### Textabschnitt:
######

Zivilprozessrecht

Anfechtbarkeit von Entscheiden betreffend unentgeltliche Rechtspflege vor zweiter Instanz


Zweitinstanzliche Entscheide, welche die unentgeltliche Rechtspflege ganz oder teilweise ablehnen oder entziehen, können innerkantonal nicht angefochten werden (§ 6 Abs. 1 lit. f EG ZPO, E. 2).



Erwägungen

1. ( … )


2. Wird die unentgeltliche Rechtspflege ganz oder teilweise abgelehnt oder entzogen, so kann der Entscheid mit Beschwerde angefochten werden (Art. 121 ZPO). Gemäss § 6 Abs. 1 lit. f EG ZPO beurteilt die Dreierkammer der Abteilung Zivilrecht des Kantonsgerichts Beschwerden gegen Entscheide des Präsidiums der Abteilung Zivilrecht des Kantonsgerichts betreffend unentgeltliche Rechtspflege vor zweiter Instanz. Diese Regelung entspricht § 11 Ziff. 3 lit. c der ausser Kraft gesetzten kantonalen Zivilprozessordnung. Es fragt sich jedoch, ob unter Geltung der neuen Schweizerischen Zivilprozessordnung gegen den Entscheid eines oberen kantonalen Gerichts die Beschwerde gemäss Art. 319 ff. ZPO überhaupt zur Verfügung steht.

######

### Verfügbare Daten:

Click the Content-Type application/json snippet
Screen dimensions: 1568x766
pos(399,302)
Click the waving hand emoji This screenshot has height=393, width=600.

######

### Schriftliche Aufgabe 1:
Geben Sie die Stelle aus dem Textabschnitt wortgetreu wieder, beginnend bei „Zweitinstanzliche Entscheide, welche“ und endend bei „EG ZPO, E. 2).“.
### Schriftliche Aufgabe 2:
Beantworten Sie anhand des Textabschnitts diese Fragen:
(a) Nach welchem Artikel der ZPO kann ein Entscheid, der die unentgeltliche Rechtspflege ganz oder teilweise ablehnt oder entzieht, mit Beschwerde angefochten werden?
(b) Wer beurteilt laut § 6 Abs. 1 lit. f EG ZPO Beschwerden gegen Entscheide des Präsidiums der Abteilung Zivilrecht des Kantonsgerichts betreffend unentgeltliche Rechtspflege vor zweiter Instanz?
(c) Welcher Bestimmung der ausser Kraft gesetzten kantonalen Zivilprozessordnung entspricht diese Regelung?
Die Zeilen stehen in keinem Zusammenhang mit dem Textabschnitt.

### Vollständige Antwort 1:
Zweitinstanzliche Entscheide, welche die unentgeltliche Rechtspflege ganz oder teilweise ablehnen oder entziehen, können innerkantonal nicht angefochten werden (§ 6 Abs. 1 lit. f EG ZPO, E. 2).

### Vollständige Antwort 2:
(a) Nach Art. 121 ZPO.
(b) Die Dreierkammer der Abteilung Zivilrecht des Kantonsgerichts.
(c) § 11 Ziff. 3 lit. c.